• _WORK TASK_:
Make an exact copy of every entry.

━━ SUPPLIED RECORDS ━━

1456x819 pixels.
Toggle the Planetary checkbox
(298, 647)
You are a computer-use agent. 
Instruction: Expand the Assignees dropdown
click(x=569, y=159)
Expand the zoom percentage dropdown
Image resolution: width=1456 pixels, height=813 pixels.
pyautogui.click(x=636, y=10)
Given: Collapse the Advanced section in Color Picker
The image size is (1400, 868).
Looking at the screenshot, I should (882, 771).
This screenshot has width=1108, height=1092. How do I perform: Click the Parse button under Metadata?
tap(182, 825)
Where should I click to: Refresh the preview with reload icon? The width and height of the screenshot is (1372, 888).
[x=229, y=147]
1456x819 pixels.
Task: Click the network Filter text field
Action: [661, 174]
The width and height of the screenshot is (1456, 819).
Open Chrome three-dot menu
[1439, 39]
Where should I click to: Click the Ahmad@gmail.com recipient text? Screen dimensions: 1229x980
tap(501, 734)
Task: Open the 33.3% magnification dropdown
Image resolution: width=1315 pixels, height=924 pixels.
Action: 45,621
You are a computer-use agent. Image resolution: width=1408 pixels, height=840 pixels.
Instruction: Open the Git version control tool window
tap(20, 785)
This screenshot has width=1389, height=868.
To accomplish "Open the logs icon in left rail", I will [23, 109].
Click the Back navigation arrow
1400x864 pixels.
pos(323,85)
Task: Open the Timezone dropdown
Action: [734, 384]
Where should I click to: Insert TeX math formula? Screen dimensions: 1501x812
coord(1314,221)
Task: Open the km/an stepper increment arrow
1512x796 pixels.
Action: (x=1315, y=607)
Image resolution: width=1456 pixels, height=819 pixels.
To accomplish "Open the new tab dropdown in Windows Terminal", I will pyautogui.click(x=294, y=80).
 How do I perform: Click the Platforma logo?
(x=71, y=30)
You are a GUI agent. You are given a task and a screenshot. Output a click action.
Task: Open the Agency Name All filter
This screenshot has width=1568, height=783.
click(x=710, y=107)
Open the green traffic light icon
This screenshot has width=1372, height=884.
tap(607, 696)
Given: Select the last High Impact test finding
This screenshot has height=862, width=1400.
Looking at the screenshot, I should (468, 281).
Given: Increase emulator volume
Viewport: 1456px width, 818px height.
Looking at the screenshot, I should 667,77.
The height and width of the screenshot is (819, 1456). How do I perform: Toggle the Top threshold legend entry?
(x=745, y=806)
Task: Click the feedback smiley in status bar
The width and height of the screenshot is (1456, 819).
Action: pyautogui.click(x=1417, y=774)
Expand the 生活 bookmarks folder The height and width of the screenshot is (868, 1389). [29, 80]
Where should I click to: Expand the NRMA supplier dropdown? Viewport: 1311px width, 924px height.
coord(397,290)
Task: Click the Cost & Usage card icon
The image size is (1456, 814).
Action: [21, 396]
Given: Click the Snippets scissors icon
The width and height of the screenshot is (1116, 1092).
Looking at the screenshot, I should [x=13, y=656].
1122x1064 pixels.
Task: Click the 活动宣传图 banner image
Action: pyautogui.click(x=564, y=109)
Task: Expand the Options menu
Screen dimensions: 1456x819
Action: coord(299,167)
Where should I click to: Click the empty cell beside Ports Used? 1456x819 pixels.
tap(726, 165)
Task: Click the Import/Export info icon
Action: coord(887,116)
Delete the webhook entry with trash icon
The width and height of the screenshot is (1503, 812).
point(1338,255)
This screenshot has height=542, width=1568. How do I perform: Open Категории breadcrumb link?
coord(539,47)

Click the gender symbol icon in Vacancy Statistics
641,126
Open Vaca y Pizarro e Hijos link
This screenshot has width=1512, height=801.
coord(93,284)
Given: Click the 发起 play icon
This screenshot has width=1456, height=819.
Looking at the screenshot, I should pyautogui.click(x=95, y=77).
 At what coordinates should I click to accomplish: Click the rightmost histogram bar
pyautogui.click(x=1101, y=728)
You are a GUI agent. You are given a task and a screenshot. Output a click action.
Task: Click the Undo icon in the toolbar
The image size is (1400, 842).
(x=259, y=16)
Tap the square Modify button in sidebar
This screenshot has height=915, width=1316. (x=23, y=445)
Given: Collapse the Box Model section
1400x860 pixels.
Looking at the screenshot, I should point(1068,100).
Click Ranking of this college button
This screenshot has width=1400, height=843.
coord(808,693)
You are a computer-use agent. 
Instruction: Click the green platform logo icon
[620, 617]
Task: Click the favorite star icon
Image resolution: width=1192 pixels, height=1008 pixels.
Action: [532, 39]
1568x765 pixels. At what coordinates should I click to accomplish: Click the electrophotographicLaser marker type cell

━━━

• _WRITTEN SOLUTION_:
1456x819 pixels.
Toggle the Planetary checkbox
(298, 647)
You are a computer-use agent. 
Instruction: Expand the Assignees dropdown
click(x=569, y=159)
Expand the zoom percentage dropdown
Image resolution: width=1456 pixels, height=813 pixels.
pyautogui.click(x=636, y=10)
Given: Collapse the Advanced section in Color Picker
The image size is (1400, 868).
Looking at the screenshot, I should (882, 771).
This screenshot has width=1108, height=1092. How do I perform: Click the Parse button under Metadata?
tap(182, 825)
Where should I click to: Refresh the preview with reload icon? The width and height of the screenshot is (1372, 888).
[x=229, y=147]
1456x819 pixels.
Task: Click the network Filter text field
Action: [661, 174]
The width and height of the screenshot is (1456, 819).
Open Chrome three-dot menu
[1439, 39]
Where should I click to: Click the Ahmad@gmail.com recipient text? Screen dimensions: 1229x980
tap(501, 734)
Task: Open the 33.3% magnification dropdown
Image resolution: width=1315 pixels, height=924 pixels.
Action: 45,621
You are a computer-use agent. Image resolution: width=1408 pixels, height=840 pixels.
Instruction: Open the Git version control tool window
tap(20, 785)
This screenshot has width=1389, height=868.
To accomplish "Open the logs icon in left rail", I will [23, 109].
Click the Back navigation arrow
1400x864 pixels.
pos(323,85)
Task: Open the Timezone dropdown
Action: [734, 384]
Where should I click to: Insert TeX math formula? Screen dimensions: 1501x812
coord(1314,221)
Task: Open the km/an stepper increment arrow
1512x796 pixels.
Action: (x=1315, y=607)
Image resolution: width=1456 pixels, height=819 pixels.
To accomplish "Open the new tab dropdown in Windows Terminal", I will pyautogui.click(x=294, y=80).
 How do I perform: Click the Platforma logo?
(x=71, y=30)
You are a GUI agent. You are given a task and a screenshot. Output a click action.
Task: Open the Agency Name All filter
This screenshot has width=1568, height=783.
click(x=710, y=107)
Open the green traffic light icon
This screenshot has width=1372, height=884.
tap(607, 696)
Given: Select the last High Impact test finding
This screenshot has height=862, width=1400.
Looking at the screenshot, I should (468, 281).
Given: Increase emulator volume
Viewport: 1456px width, 818px height.
Looking at the screenshot, I should 667,77.
The height and width of the screenshot is (819, 1456). How do I perform: Toggle the Top threshold legend entry?
(x=745, y=806)
Task: Click the feedback smiley in status bar
The width and height of the screenshot is (1456, 819).
Action: pyautogui.click(x=1417, y=774)
Expand the 生活 bookmarks folder The height and width of the screenshot is (868, 1389). [29, 80]
Where should I click to: Expand the NRMA supplier dropdown? Viewport: 1311px width, 924px height.
coord(397,290)
Task: Click the Cost & Usage card icon
The image size is (1456, 814).
Action: [21, 396]
Given: Click the Snippets scissors icon
The width and height of the screenshot is (1116, 1092).
Looking at the screenshot, I should [x=13, y=656].
1122x1064 pixels.
Task: Click the 活动宣传图 banner image
Action: pyautogui.click(x=564, y=109)
Task: Expand the Options menu
Screen dimensions: 1456x819
Action: coord(299,167)
Where should I click to: Click the empty cell beside Ports Used? 1456x819 pixels.
tap(726, 165)
Task: Click the Import/Export info icon
Action: coord(887,116)
Delete the webhook entry with trash icon
The width and height of the screenshot is (1503, 812).
point(1338,255)
This screenshot has height=542, width=1568. How do I perform: Open Категории breadcrumb link?
coord(539,47)

Click the gender symbol icon in Vacancy Statistics
641,126
Open Vaca y Pizarro e Hijos link
This screenshot has width=1512, height=801.
coord(93,284)
Given: Click the 发起 play icon
This screenshot has width=1456, height=819.
Looking at the screenshot, I should pyautogui.click(x=95, y=77).
 At what coordinates should I click to accomplish: Click the rightmost histogram bar
pyautogui.click(x=1101, y=728)
You are a GUI agent. You are given a task and a screenshot. Output a click action.
Task: Click the Undo icon in the toolbar
The image size is (1400, 842).
(x=259, y=16)
Tap the square Modify button in sidebar
This screenshot has height=915, width=1316. (x=23, y=445)
Given: Collapse the Box Model section
1400x860 pixels.
Looking at the screenshot, I should point(1068,100).
Click Ranking of this college button
This screenshot has width=1400, height=843.
coord(808,693)
You are a computer-use agent. 
Instruction: Click the green platform logo icon
[620, 617]
Task: Click the favorite star icon
Image resolution: width=1192 pixels, height=1008 pixels.
Action: [532, 39]
1568x765 pixels. At what coordinates should I click to accomplish: Click the electrophotographicLaser marker type cell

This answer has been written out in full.